What you have to do:
Return each line of the records holding the string "width".

>>

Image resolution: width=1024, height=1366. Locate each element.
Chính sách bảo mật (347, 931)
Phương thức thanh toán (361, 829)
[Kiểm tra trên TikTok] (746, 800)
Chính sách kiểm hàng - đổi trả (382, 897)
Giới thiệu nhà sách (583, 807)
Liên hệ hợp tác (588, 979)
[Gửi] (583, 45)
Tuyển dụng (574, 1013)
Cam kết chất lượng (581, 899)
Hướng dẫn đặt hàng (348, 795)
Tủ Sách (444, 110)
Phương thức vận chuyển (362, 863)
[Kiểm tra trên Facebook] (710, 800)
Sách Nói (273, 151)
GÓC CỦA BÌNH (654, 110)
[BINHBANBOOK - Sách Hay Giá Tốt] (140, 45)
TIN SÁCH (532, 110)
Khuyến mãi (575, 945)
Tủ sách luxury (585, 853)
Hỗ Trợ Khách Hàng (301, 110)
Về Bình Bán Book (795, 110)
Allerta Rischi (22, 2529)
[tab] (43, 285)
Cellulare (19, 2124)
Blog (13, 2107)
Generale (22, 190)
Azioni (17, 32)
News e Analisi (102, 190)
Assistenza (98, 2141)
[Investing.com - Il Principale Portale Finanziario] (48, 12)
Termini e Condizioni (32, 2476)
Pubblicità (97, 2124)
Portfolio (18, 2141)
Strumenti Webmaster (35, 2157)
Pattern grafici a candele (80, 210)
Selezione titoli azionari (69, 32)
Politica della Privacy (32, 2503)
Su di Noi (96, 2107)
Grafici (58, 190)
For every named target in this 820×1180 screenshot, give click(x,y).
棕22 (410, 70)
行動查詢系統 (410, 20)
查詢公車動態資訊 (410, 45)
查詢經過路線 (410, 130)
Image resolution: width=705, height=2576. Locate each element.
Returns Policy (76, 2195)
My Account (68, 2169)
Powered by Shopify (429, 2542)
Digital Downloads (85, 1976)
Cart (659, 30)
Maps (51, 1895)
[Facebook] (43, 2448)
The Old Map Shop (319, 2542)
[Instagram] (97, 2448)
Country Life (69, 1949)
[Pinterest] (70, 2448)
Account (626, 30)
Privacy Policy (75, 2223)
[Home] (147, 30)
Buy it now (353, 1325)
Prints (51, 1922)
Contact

<<

Solution to this exercise:
Image resolution: width=1024, height=1366. Locate each element.
Image resolution: width=705, height=2576. Locate each element.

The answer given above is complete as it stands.